Here, the following holds:

Since there are \(10\) counterfeit coins, any group of \(11\) or more coins of the same type must be genuine.

With this observation, several different solutions are possible; we will describe one of them here.

Consider dividing the \(1000\) coins into groups of \(11\). Then, there will be \(90\) groups of \(11\) coins and a remainder of \(10\) coins.

Among these \(90\) groups of \(11\) coins, at most \(10\) groups may contain counterfeit coins, so we can obtain at least \(80\) groups of \(11\) coins that are all of the same type.

Also, we need \(10\) inspections to divide a group of \(11\) coins into two types (without knowing which is genuine).

From these, the following solution can be established.

• First, use \(900\) inspections to divide all the \(11\)-coin groups into (at most) two types.
• Next, exclude the coins that have been identified as genuine (the coins in which all \(11\) coins are of the same type). Furthermore, record one coin number \(x\) that has been identified as genuine (such a coin always exists).
• At this point, we have up to \(20\) groups of coins whose type is undetermined and the \(10\) leftover coins from the \(11\)-coin grouping. By using up to an additional \(30\) inspections to determine whether each of these coins is of the same type as \(x\), we can identify all counterfeit coins.

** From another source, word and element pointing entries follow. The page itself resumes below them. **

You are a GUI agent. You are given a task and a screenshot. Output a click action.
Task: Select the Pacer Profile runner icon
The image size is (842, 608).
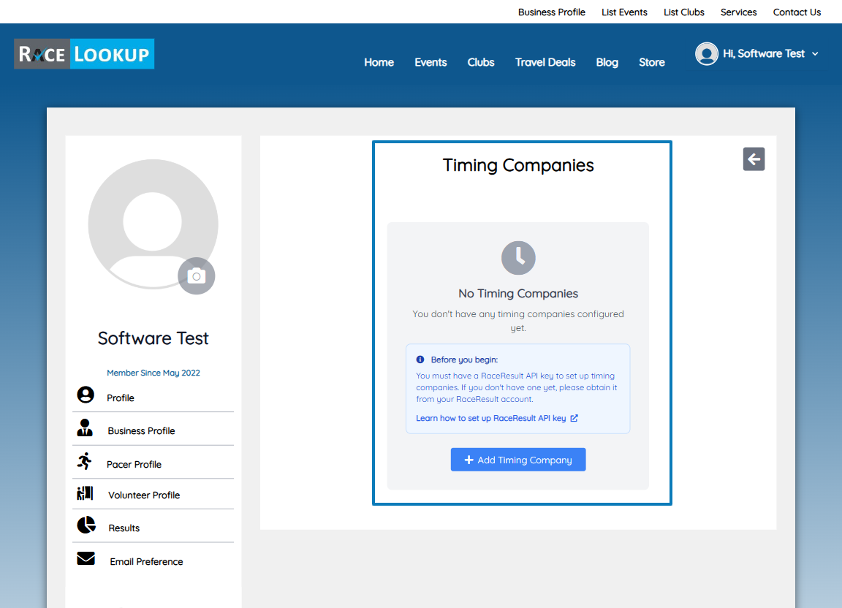click(86, 461)
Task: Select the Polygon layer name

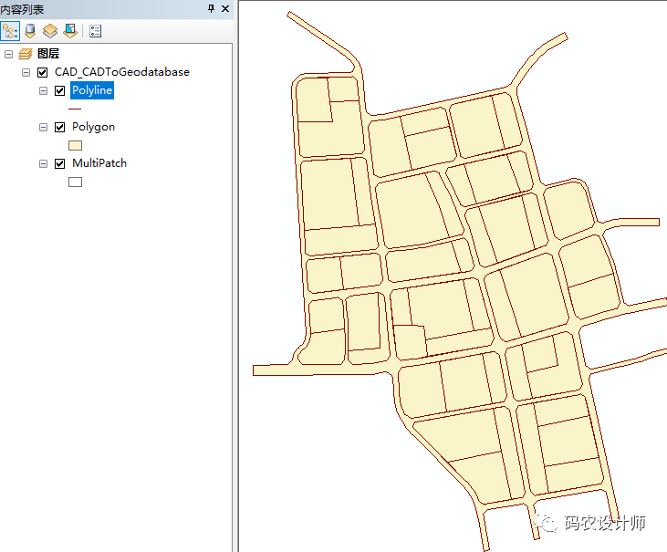Action: [93, 127]
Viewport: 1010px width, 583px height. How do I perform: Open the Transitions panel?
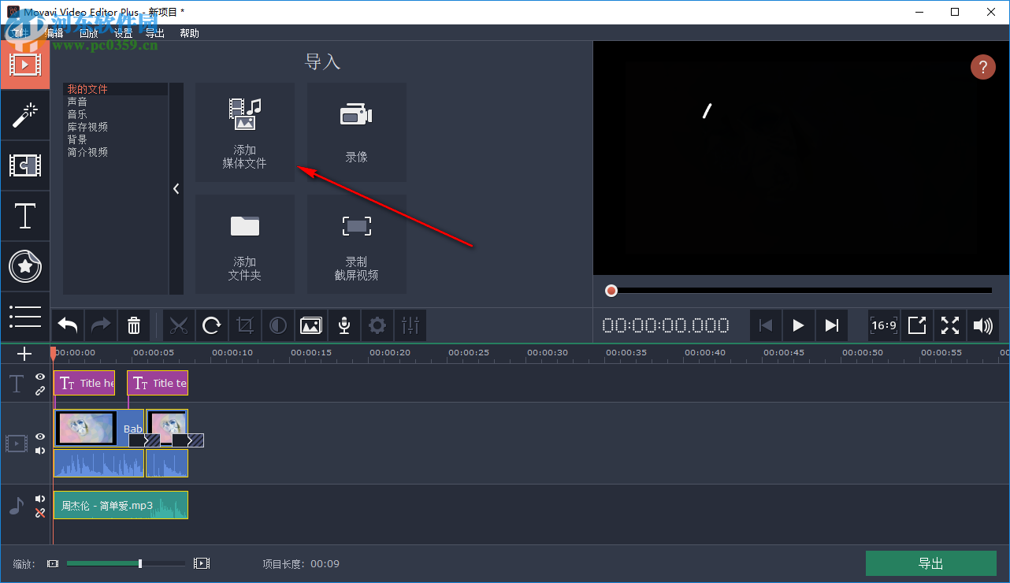point(25,165)
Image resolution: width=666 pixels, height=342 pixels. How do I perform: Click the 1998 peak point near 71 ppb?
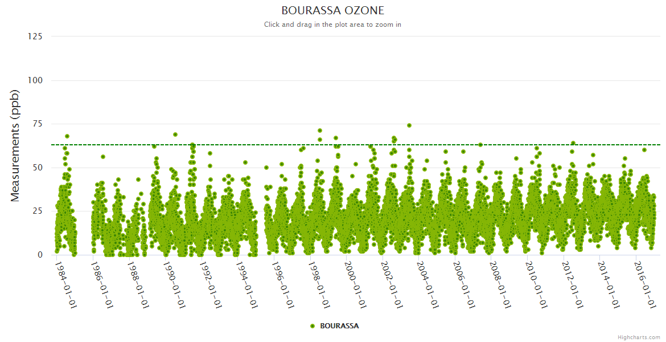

This solution can identify all counterfeit coins using a maximum of \(930\) inspections.

Sample Implementation (C++):

#include<bits/stdc++.h>

using namespace std;

int ask(int x,int y){
  cout << "? " << x << " " << y << "\n";
  fflush(stdout);
  int res;
  cin >> res;
  return res;
}

void ans(vector<int> &a){
  cout << "!";
  for(auto &nx : a){
    cout << " " << nx;
  }cout << "\n";
  fflush(stdout);
}

int main(){
  int n,m,q;
  cin >> n >> m >> q; // dummy input
  int ok;
  vector<vector<int>> unknown;
  for(int i=0;i<90;i++){
    int up=i*11+1;
    vector<int> g1={up},g2={};
    for(int j=i*11+2;j<=i*11+11;j++){
      if(ask(up,j)==0){g1.push_back(j);}
      else{g2.push_back(j);}
    }
    if(g2.empty()){
      ok=up;
    }
    else{
      unknown.push_back(g1);
      unknown.push_back(g2);
    }
  }
  for(int i=991;i<=1000;i++){
    unknown.push_back({i});
  }
  vector<int> res;
  for(auto &nx : unknown){
    if(ask(nx[0],ok)==1){
      for(auto &ny : nx){
        res.push_back(ny);
      }
    }
  }
  ans(res);
  return 0;
}